**Fragmento de página:**
------------------------------------------------

El Silencio de Scorsese
Silencio, la última película de Scorsese narra el genocidio de los cristianos ocurrido en el Japón del siglo XVII. En el plano de la historia se convierte en la narración de una época de oscuridad, de tortura y muerte de todo aquel que se profese cristiano. En el plano de la metahistoria, en la economía de lo divino, se convierte en un calvario donde imitar a Cristo o en el perdón perpetuo a aquel que huye de su ejemplo estratosférico, de una divinidad irreproducible si la fe tiene la mínima grieta por donde colarse el miedo, el dolor extremo, la debilidad del hombre, su extrema fragilidad. Huir de su pasión, del martirio, ganando el mundo y perdiendo un reino demasiado lejano y ausente de respuestas audible para tanto sufrimiento.
Pero es también la expresión del alma de un director que dejó su vocación sacerdotal para redimir sus demonios, nacidos en plena decadencia de una Nueva York violenta y pendenciera a través del séptimo arte. Y cuya búsqueda de la espiritualidad no le ha abandonado en casi ninguna de sus producciones.

------------------------------------------------

**Material de consulta:**
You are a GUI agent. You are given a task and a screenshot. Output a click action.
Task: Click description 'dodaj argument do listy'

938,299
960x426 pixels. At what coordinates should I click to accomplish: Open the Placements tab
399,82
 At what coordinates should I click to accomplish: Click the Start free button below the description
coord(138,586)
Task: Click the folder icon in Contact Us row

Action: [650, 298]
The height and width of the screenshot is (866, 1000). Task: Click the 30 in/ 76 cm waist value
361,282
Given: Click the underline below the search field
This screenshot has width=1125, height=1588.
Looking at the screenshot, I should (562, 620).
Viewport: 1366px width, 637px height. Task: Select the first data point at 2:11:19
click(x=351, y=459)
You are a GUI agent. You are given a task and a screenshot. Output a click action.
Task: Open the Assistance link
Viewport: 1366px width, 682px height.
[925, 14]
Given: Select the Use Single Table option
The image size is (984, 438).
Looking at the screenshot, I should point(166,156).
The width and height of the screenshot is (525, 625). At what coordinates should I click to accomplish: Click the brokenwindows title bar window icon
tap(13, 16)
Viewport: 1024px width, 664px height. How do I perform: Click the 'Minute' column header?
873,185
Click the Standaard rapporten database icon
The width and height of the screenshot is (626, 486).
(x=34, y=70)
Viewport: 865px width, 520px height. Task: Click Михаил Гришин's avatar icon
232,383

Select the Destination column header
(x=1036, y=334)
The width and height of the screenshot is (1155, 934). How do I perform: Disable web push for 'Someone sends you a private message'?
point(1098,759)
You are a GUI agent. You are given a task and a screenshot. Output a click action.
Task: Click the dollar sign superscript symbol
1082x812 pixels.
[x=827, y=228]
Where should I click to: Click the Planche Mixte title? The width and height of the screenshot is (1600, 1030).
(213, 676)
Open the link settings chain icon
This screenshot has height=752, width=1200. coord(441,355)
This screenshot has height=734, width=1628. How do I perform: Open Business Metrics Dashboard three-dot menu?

------------------------------------------------

**Actividad A:** ¿Qué hecho histórico narra la película, según el texto sobre Silencio de Scorsese?
**Actividad B:** Prosigue el texto sobre Silencio de Scorsese a partir de su última oración.

**Respuesta final A:** El genocidio de los cristianos ocurrido en el Japón del siglo XVII.

**Respuesta final B:**
Es también la cartografía en imágenes, brutalmente oníricas y bellas, de las tentaciones y las dudas de fe que pueden acosar al hombre contemporáneo, la dificultad a la hora de encontrar respuestas, o de creer en el Más Allá y no sólo en el más acá, con el que estamos encarnecidamente identificados. Del límite del sacrificio y las diferentes maneras de abordarlo. Hay mucha harina, pero podría haberse hecho mucho más pan.
Quizá porque esas respuestas necesitan cerrar la puerta de la habitación de los sentidos, para que los sentidos interiores despierten a vislumbrar en la tiniebla y poder presentir la presencia que habla. Porque el conocimiento posible de Dios acontece en la oración incesante de quien encontrando un tesoro en un campo, lo entierra y va y vende todo sus campos para comprar aquel y gozarlo. Pues el camino es estrecho y hay que soltar todo lo que no somos. Por eso muchos son los llamados y pocos los elegidos, los capaces de pasar por la puerta estrecha.